The persistence in temperature changes suggests that the northern hemisphere has a greater sensitivity to climate forcing factors, both natural and anthropogenic, which can have significant regional impacts affecting weather patterns (heat waves, cyclones, droughts) with consequences for agriculture, infrastructure, ecosystems, among others. Therefore, climate modelling must take into account the analysis of persistence so that future projections and environmental policies can be better geared to the fight against climate change. On the other hand, the differences between persistence and temperature trends in the hemispheres highlight the uneven climate change, which has implications for global climate policies.
6. Conclusions
In this paper, we have analysed northern and southern hemisphere temperature anomalies along with the difference between them in the series corresponding to the time period 1880m1 to 2022m10 using long memory processes and, in particular, a fractionally integrated modelling approach. Using this framework, we can determine the degree of persistence of the data and examine the existence of time trends from a more general and flexible view than with classical methods based on ARMA (for stationary) and ARIMA (for non-stationary) processes.

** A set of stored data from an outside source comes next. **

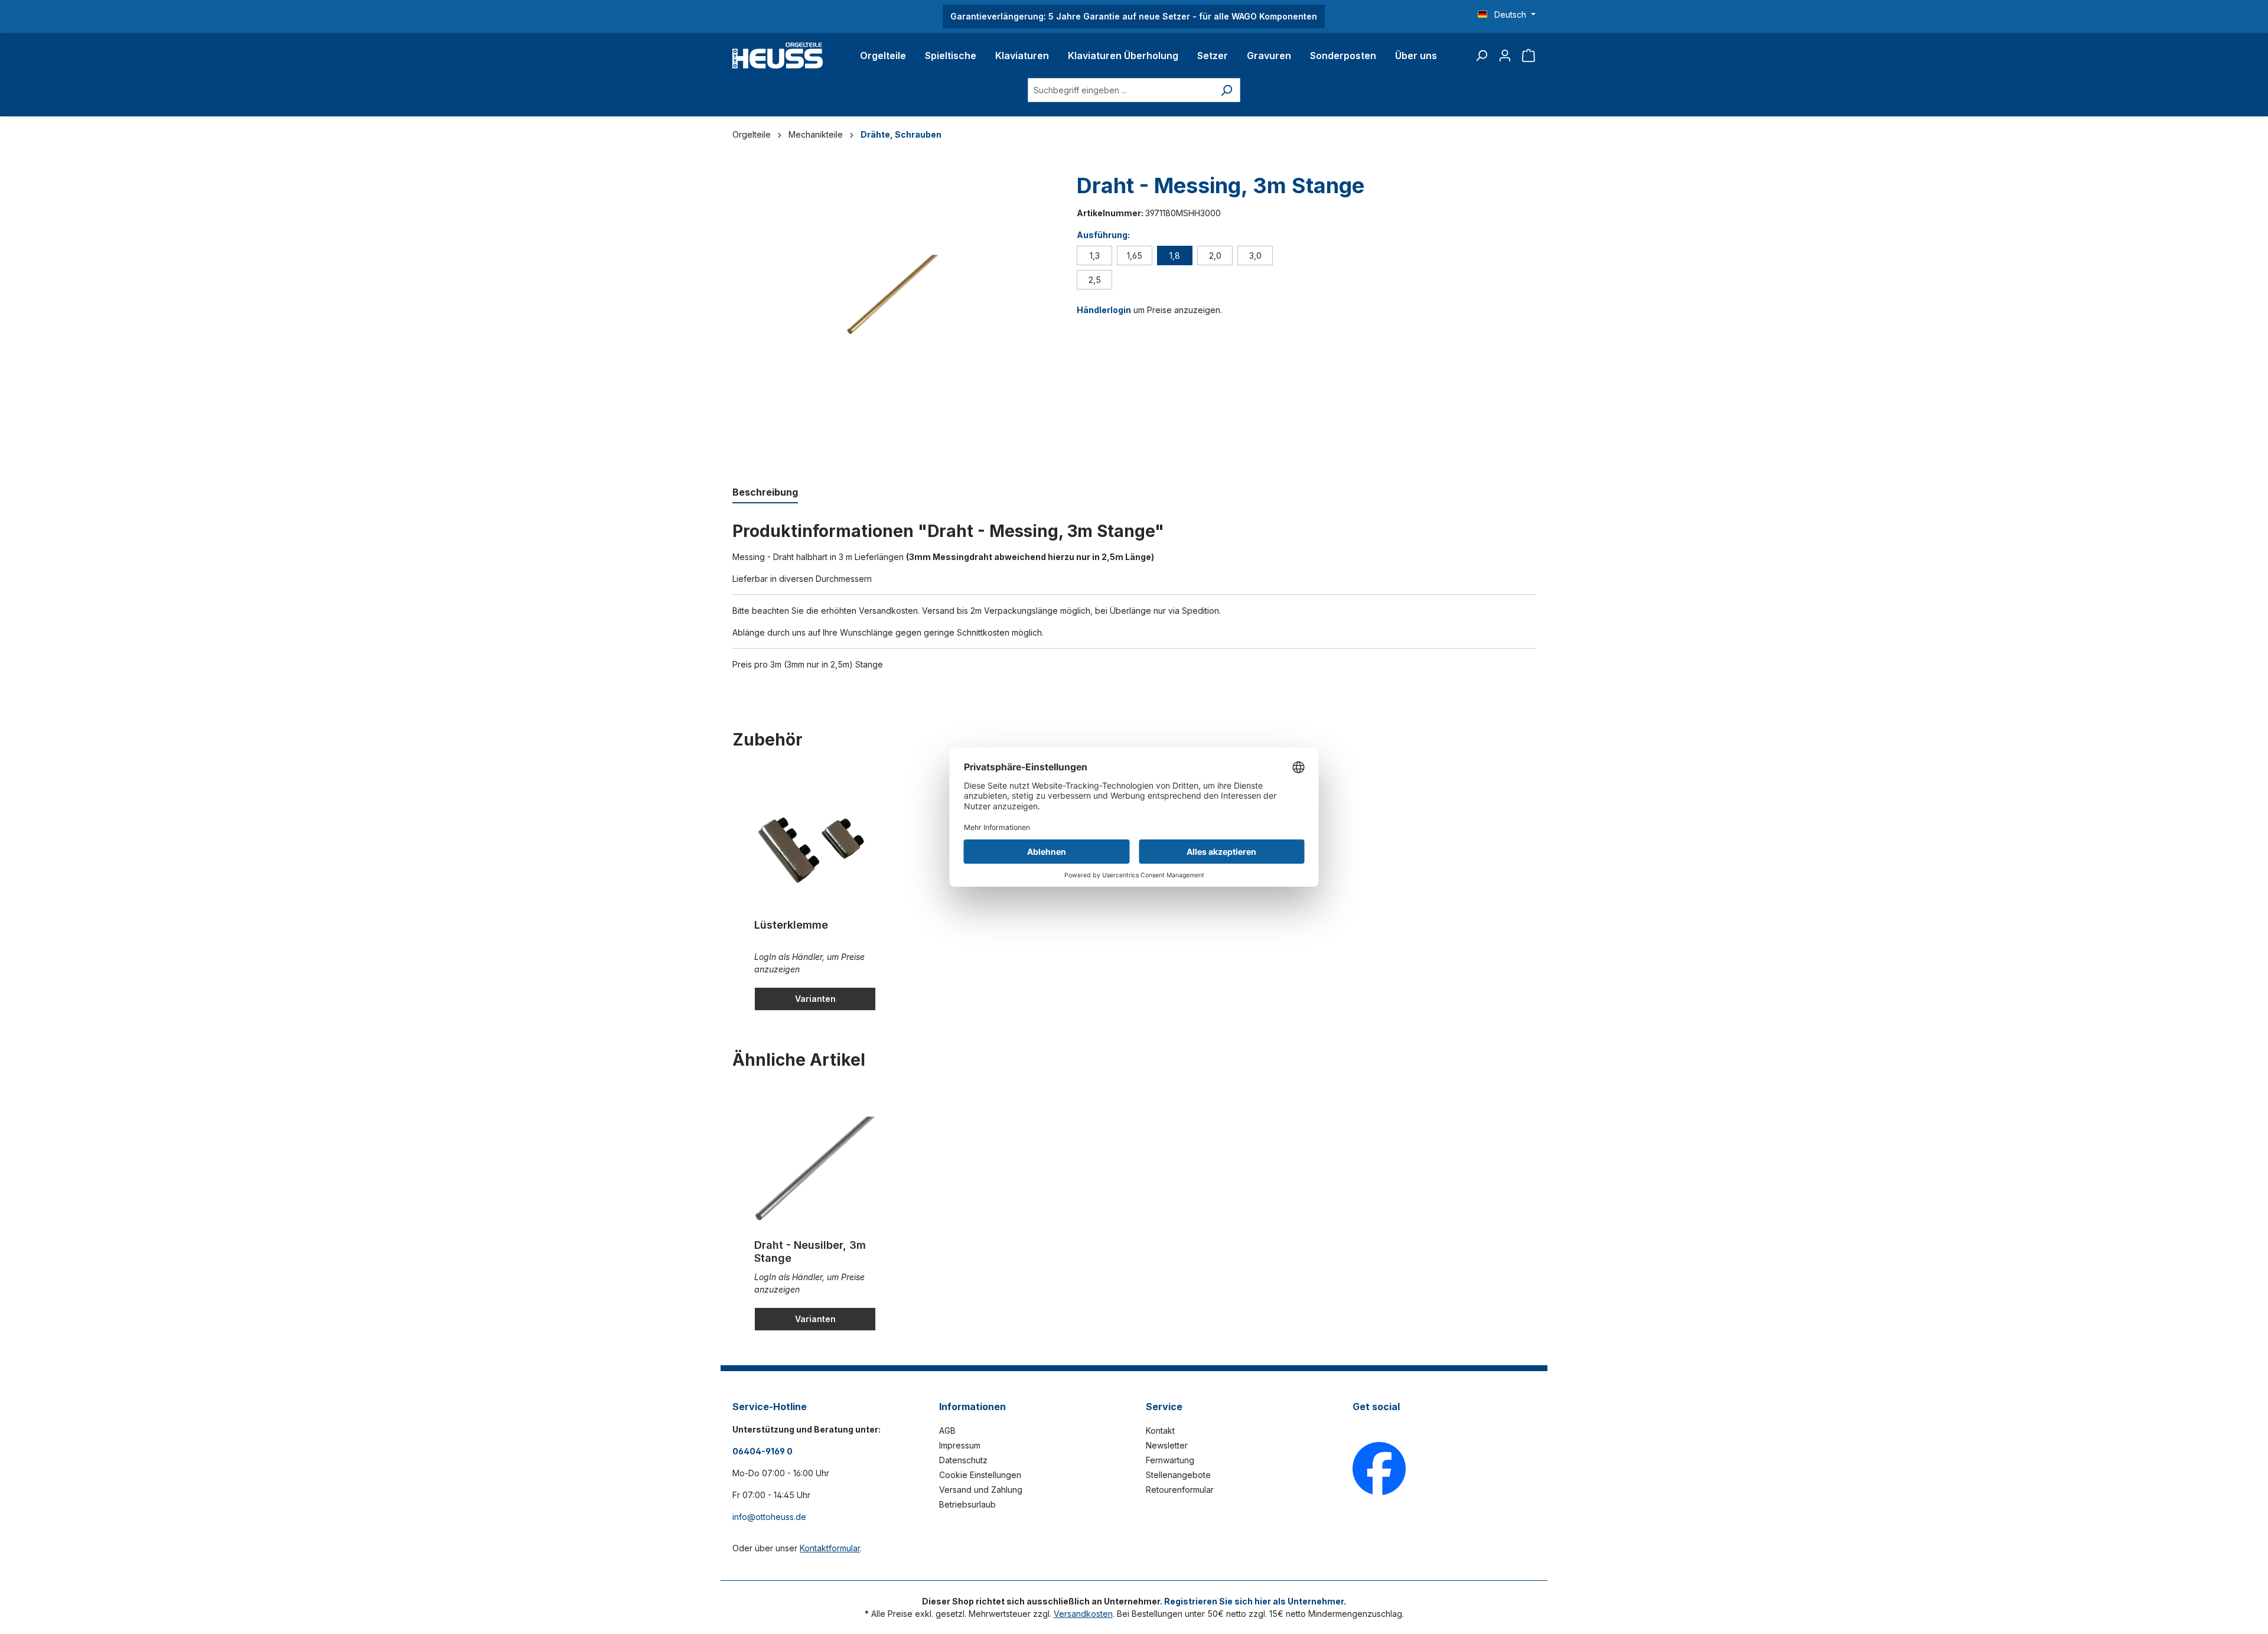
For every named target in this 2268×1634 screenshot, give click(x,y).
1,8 (1174, 255)
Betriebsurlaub (967, 1504)
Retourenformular (1180, 1490)
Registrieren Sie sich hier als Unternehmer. (1255, 1601)
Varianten (815, 999)
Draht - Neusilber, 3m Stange (810, 1251)
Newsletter (1167, 1445)
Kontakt (1160, 1430)
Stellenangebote (1178, 1475)
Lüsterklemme (791, 925)
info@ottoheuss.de (769, 1517)
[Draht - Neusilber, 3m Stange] (815, 1171)
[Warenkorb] (1528, 55)
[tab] (765, 492)
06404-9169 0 (762, 1451)
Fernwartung (1170, 1460)
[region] (893, 317)
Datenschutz (963, 1460)
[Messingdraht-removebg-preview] (892, 296)
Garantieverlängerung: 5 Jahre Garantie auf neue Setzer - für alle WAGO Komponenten (1133, 16)
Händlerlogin (1104, 310)
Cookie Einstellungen (980, 1475)
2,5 (1095, 280)
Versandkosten (1083, 1614)
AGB (947, 1430)
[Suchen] (1481, 55)
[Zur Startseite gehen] (777, 56)
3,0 (1255, 255)
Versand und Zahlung (980, 1490)
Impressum (959, 1445)
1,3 (1095, 255)
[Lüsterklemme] (815, 851)
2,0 (1215, 255)
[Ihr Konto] (1505, 55)
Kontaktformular (830, 1548)
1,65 (1134, 255)
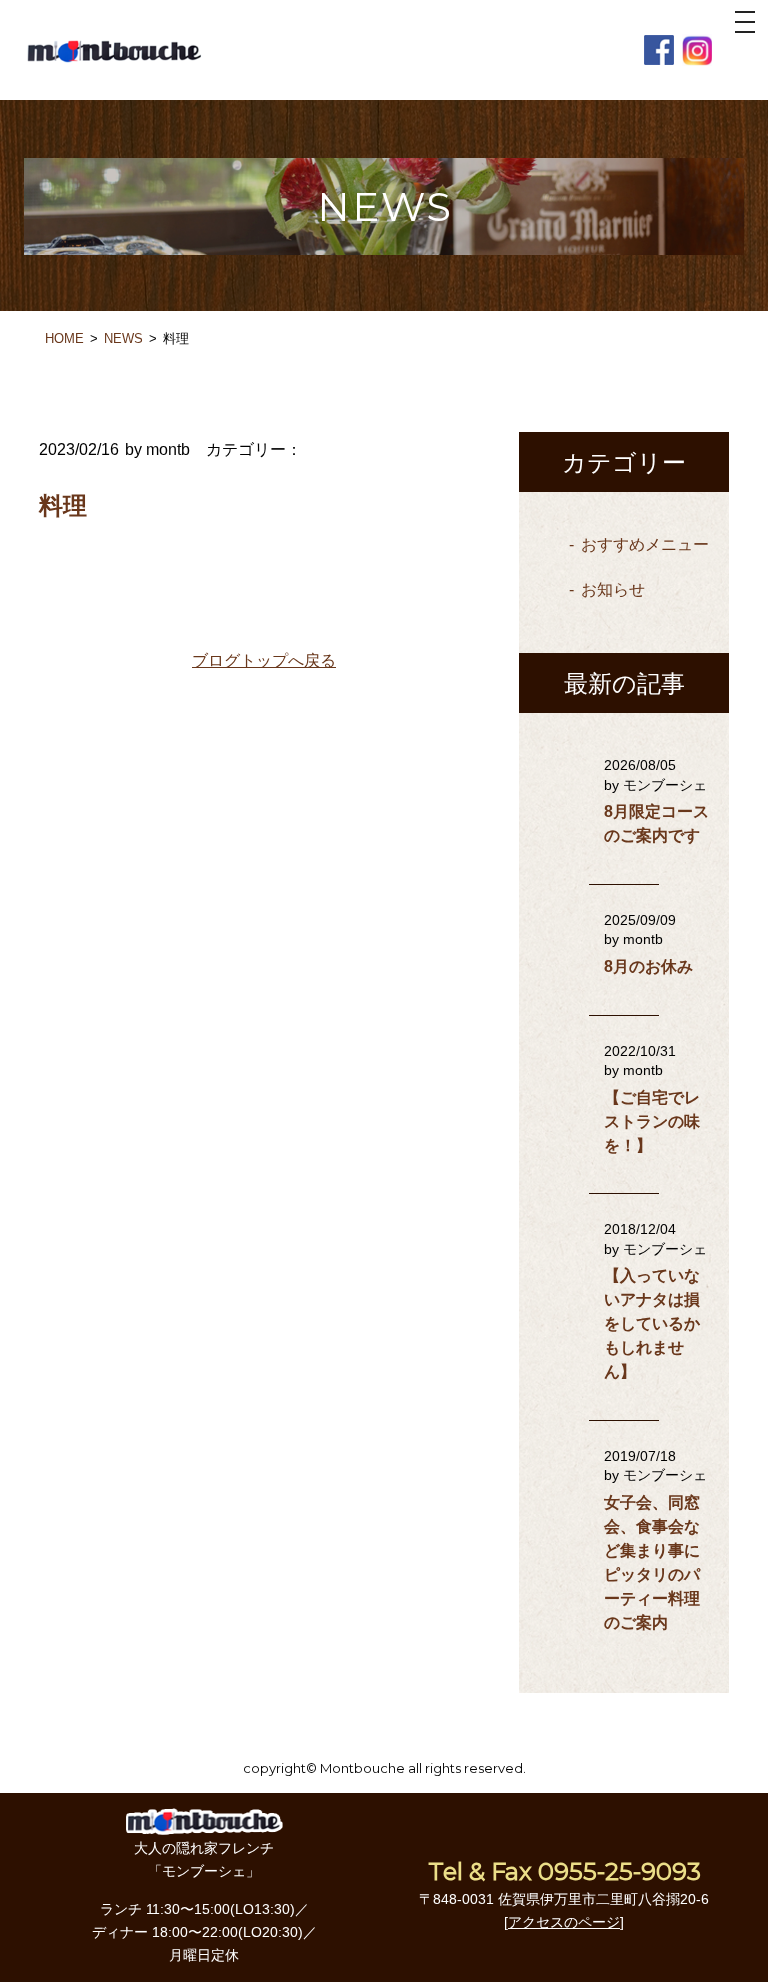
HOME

The results show substantial differences between the northern and southern hemisphere temperature data, observing lower degrees of persistence and higher time trends in the northern case. Thus, a question that emerges from these results is to understand the underlying drivers of this difference between the degrees of persistence in the two hemispheres. In this context, a fine-scale analysis can be conducted to offer valuable insights into localised climate dynamics. Future research should also incorporate potential non-linearities and structural breaks in the data. These two issues are closely related to the long memory property observed in the data ([71, 72, 73, 74], etc.), and failing to take them into account may affect the estimates of the time trends in the data.
Disclosure
A preprint of this manuscript has previously been published in Gil-Alana and Carmona-González [75].
Conflicts of Interest
There are no conflicts of interest with the publication of the present manuscript.
Acknowledgments
Prof. Luis A. Gil-Alana gratefully acknowledges financial support from the MINEIC-AEI-FEDER ECO2017-85503-R project from “Ministerio de Economía, Industria y Competitividad” (MINEIC), “Agencia Estatal de Investigación” (AEI) Spain, and “Fondo Europeo de Desarrollo Regional” (FEDER). He also acknowledges support from an internal project of the Universidad Francisco de Vitoria.
Open Research
Data Availability
The data that support the findings of this study are available from the corresponding author upon reasonable request.